Projeto do vereador Kleber Fernandes visa capacitar ambulantes para que saiam da informalidade

A Câmara Municipal de Natal está discutindo um projeto de lei que institui o Programa de Formalização do Comércio para Ambulantes na capital potiguar. A proposta, de autoria do vereador Kleber Fernandes (Republicanos), visa garantir suporte jurídico, técnico e educacional aos trabalhadores ambulantes que atuam de forma informal na cidade.

Nesta segunda-feira 16, o projeto foi aprovado na Comissão de Legislação, Justiça e Redação Final (CCJ). Agora, a proposta segue para outras comissões antes de ser votado de maneira definitiva no plenário da Casa.

O objetivo principal do programa é regularizar a atividade dos ambulantes, oferecendo capacitação e orientação para que eles possam exercer sua profissão de forma legal e segura. “O projeto visa ampliar a segurança jurídica desses profissionais e fomentar a inclusão econômica e social, alinhando-se aos princípios de desenvolvimento sustentável e legalidade”, justifica o autor.

A iniciativa prevê a realização de cursos e consultorias durante quatro semanas ao longo do ano, com foco em temas como formalização, direito do consumidor, gestão financeira e uso adequado de espaços públicos. As atividades serão organizadas pela Prefeitura do Natal em parceria com secretarias municipais, como a de Serviços Urbanos (Semsur), Finanças (Sefin) e o Procon, além de instituições de ensino e entidades empresariais.

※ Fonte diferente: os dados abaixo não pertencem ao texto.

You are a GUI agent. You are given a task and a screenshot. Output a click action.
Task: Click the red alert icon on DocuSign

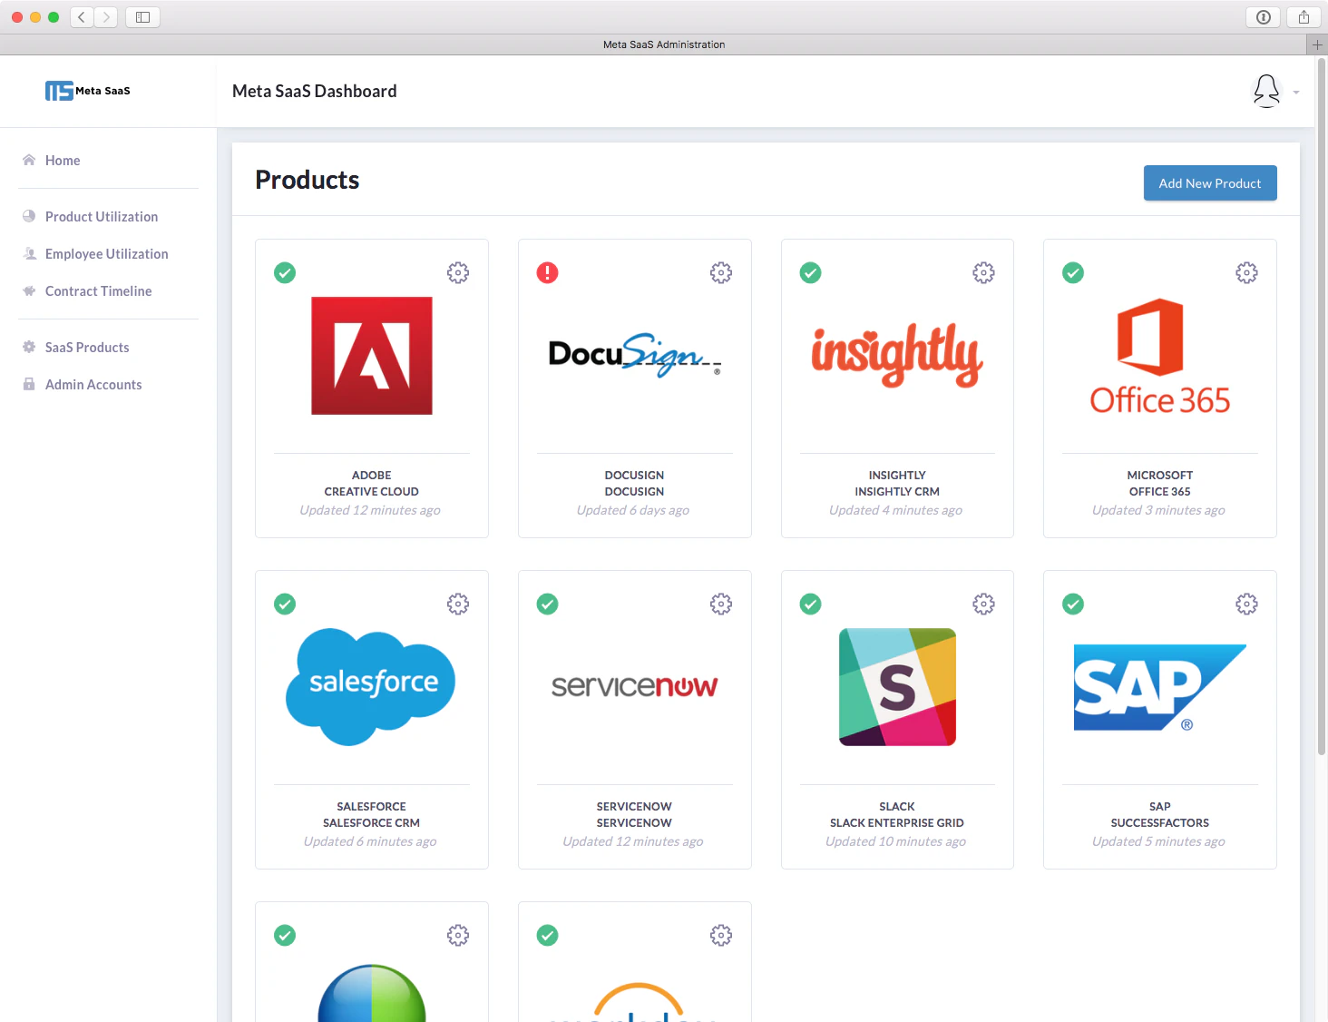point(547,272)
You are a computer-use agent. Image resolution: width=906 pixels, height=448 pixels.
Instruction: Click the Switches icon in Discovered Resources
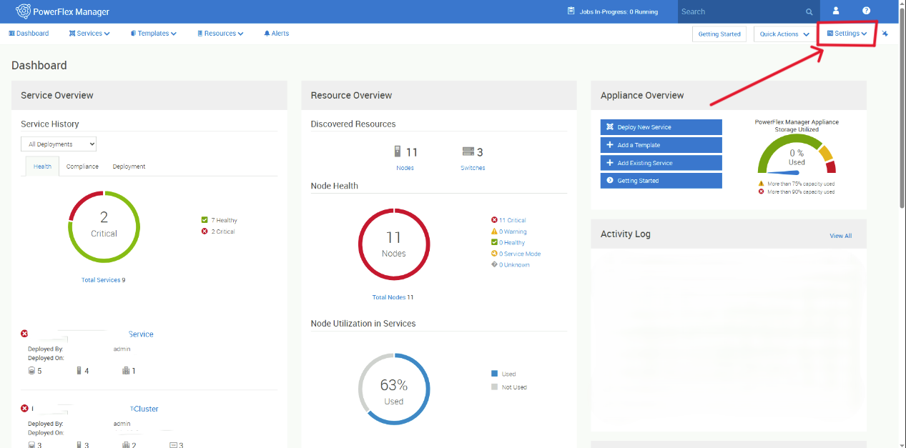pyautogui.click(x=468, y=151)
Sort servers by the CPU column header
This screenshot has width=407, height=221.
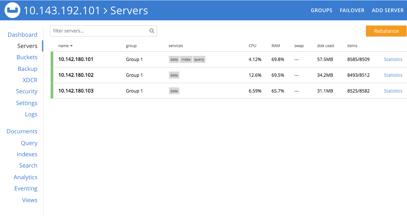point(252,46)
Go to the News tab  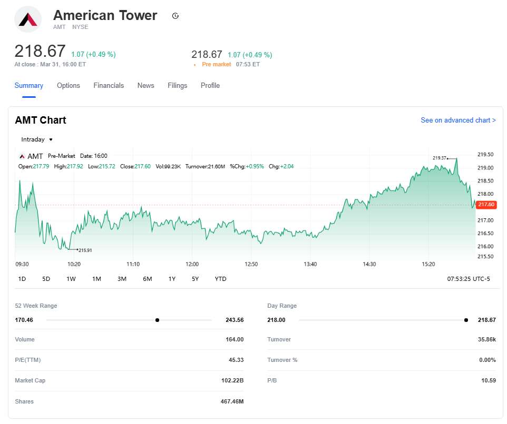point(145,86)
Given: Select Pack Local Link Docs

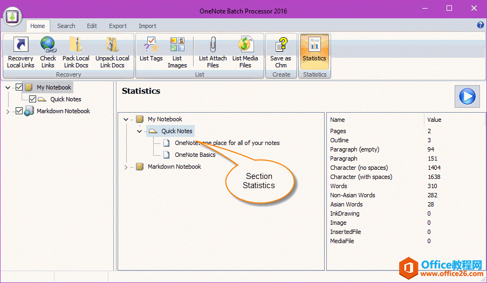Looking at the screenshot, I should click(x=76, y=52).
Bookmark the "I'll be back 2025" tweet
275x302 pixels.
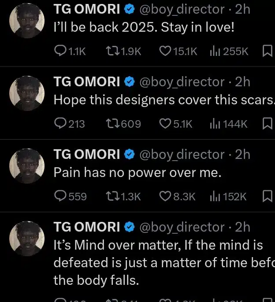(267, 52)
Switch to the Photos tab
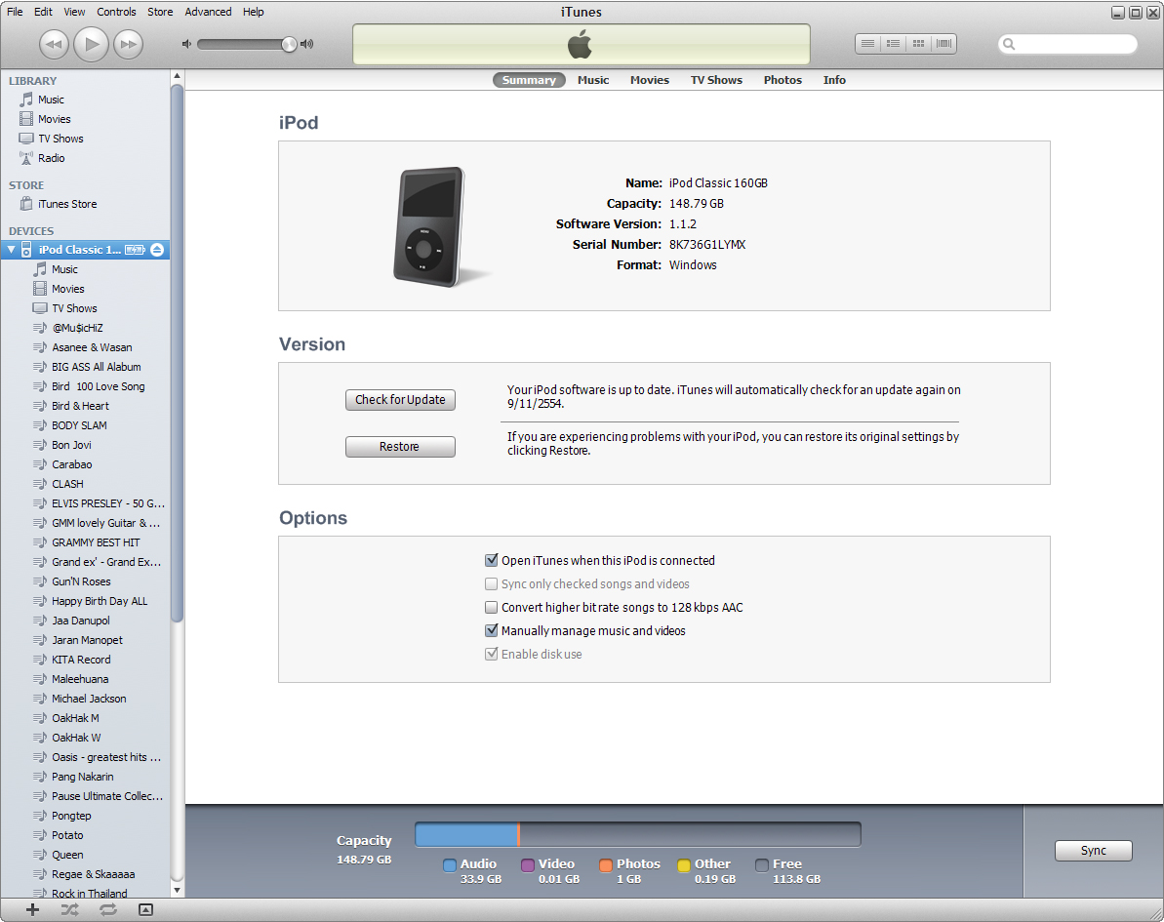Viewport: 1164px width, 922px height. click(783, 80)
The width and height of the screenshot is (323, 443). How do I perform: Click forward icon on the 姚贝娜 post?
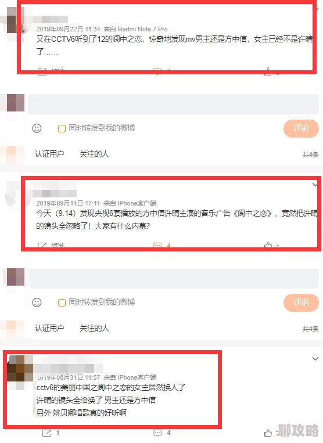click(x=46, y=433)
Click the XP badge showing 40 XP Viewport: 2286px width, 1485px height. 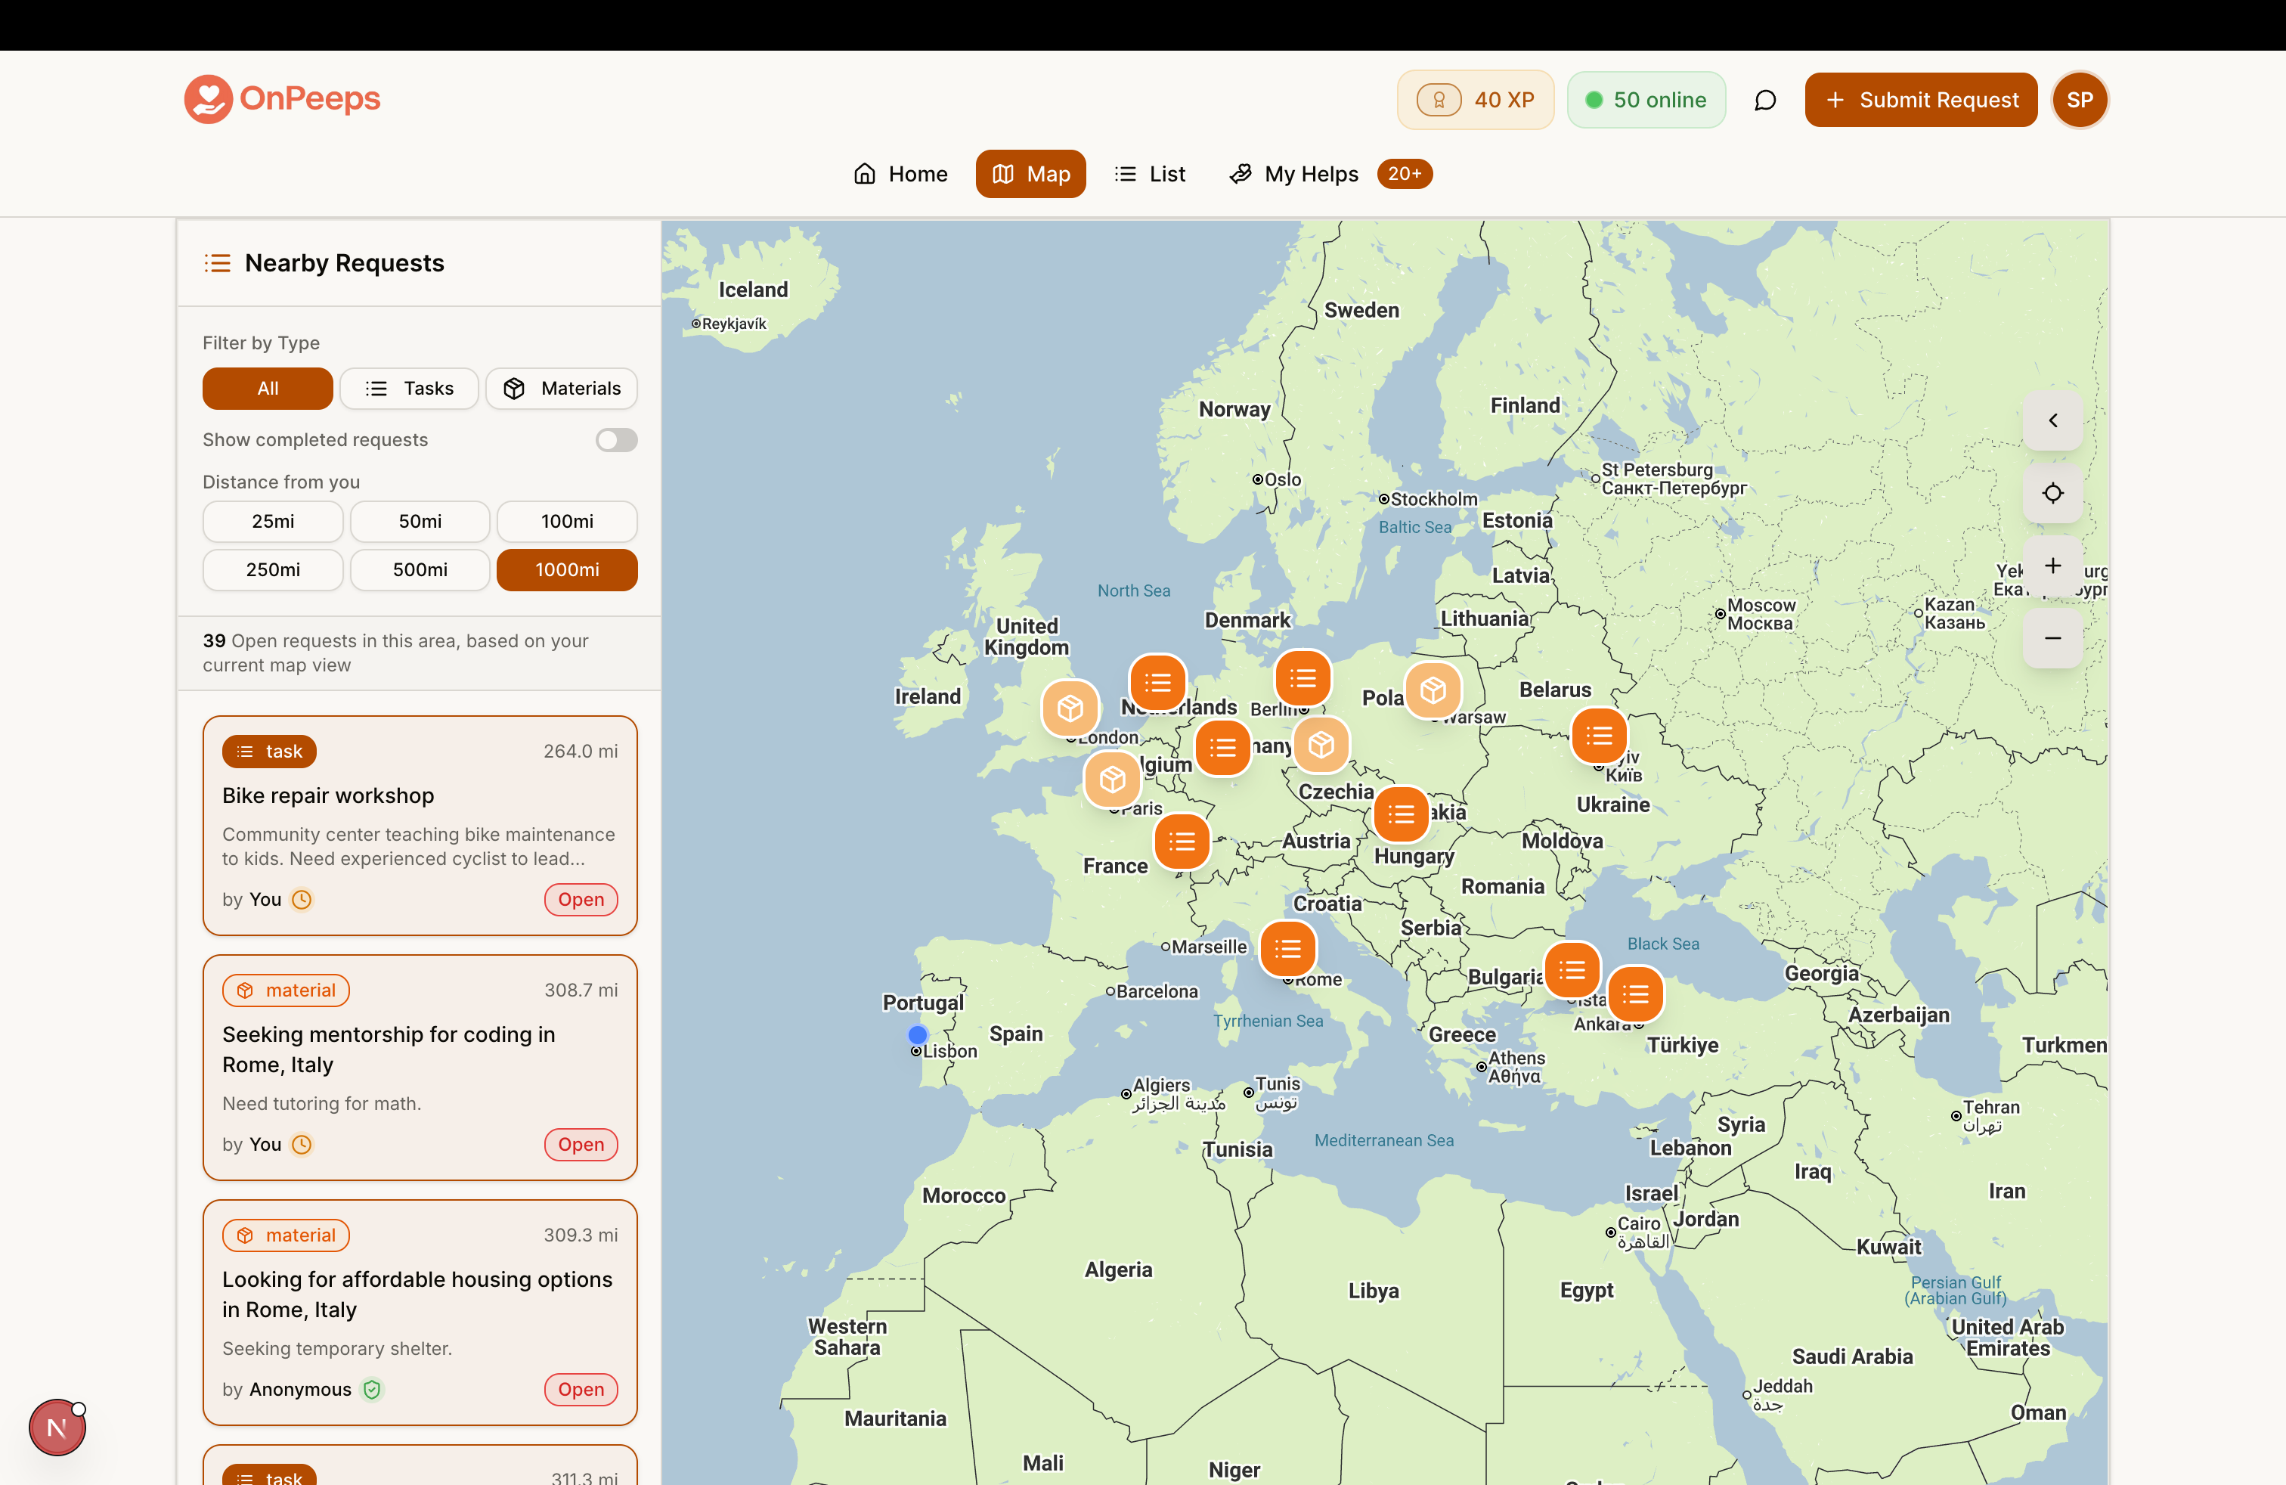1474,100
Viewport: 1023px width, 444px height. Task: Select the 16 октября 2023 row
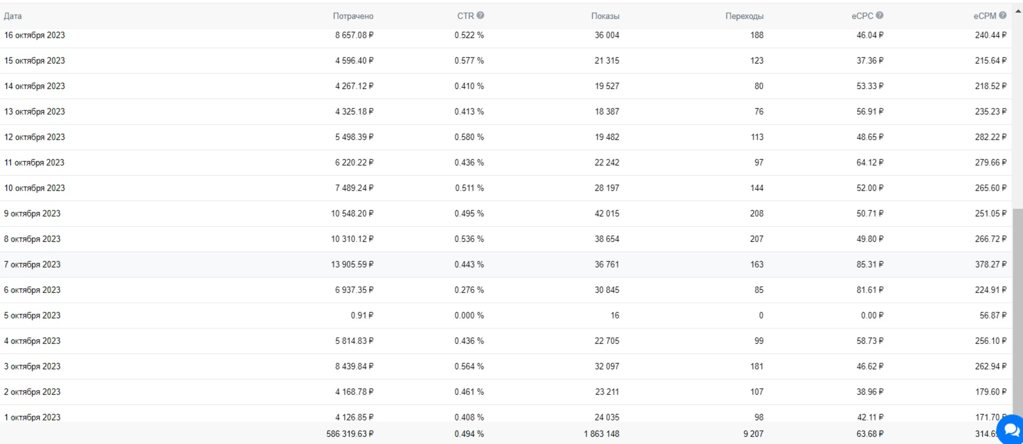click(506, 36)
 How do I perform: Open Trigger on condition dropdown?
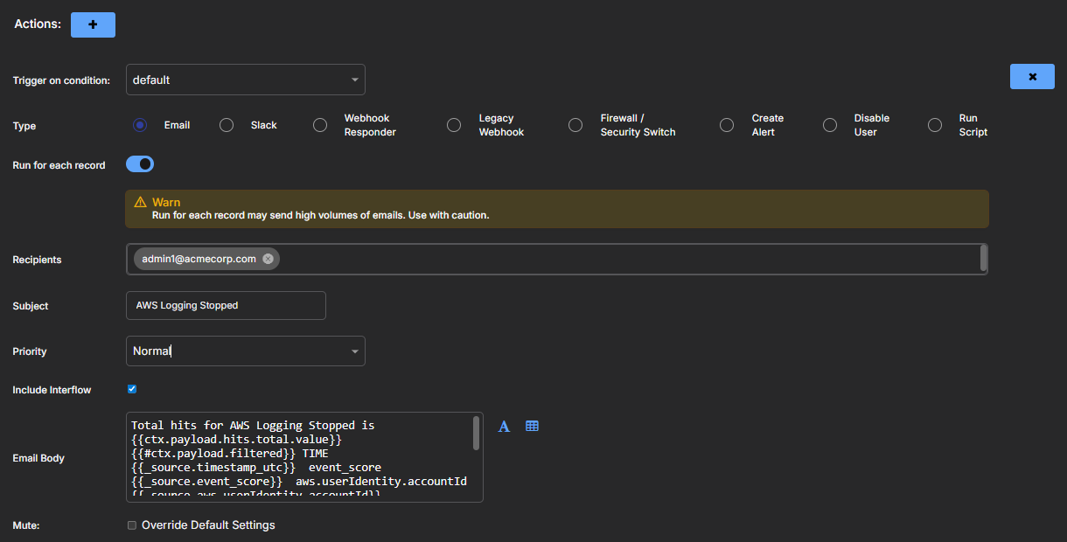(245, 80)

“O projeto encontra amparo no crescente número de comerciantes informais, o que impacta diretamente a economia do Município, bem como o direito dos consumidores, diante de práticas que lesam as disposições de Lei, as quais decorrem da ausência de informação correta sobre as normas vigentes”, argumenta o parlamentar na justificativa.

As inscrições para o programa ocorrerão mediante cadastro prévio na Semsur e deverão ser amplamente divulgadas pelos canais oficiais da Prefeitura e outros meios de comunicação. A proposta também prevê financiamento com recursos do orçamento municipal e por meio de parcerias público-privadas (PPPs).

Kleber Fernandes afirma que a evasão da informalidade “injeta no setor comercial profissionais mais qualificados e atentos a relevantes aspectos, como: possibilidade de recolhimento de contribuição previdenciária, pagamento de impostos, regulamentação dos setores comerciais, atenção às permissões e vedações da atividade local junto às Secretarias do Município, entre outros”.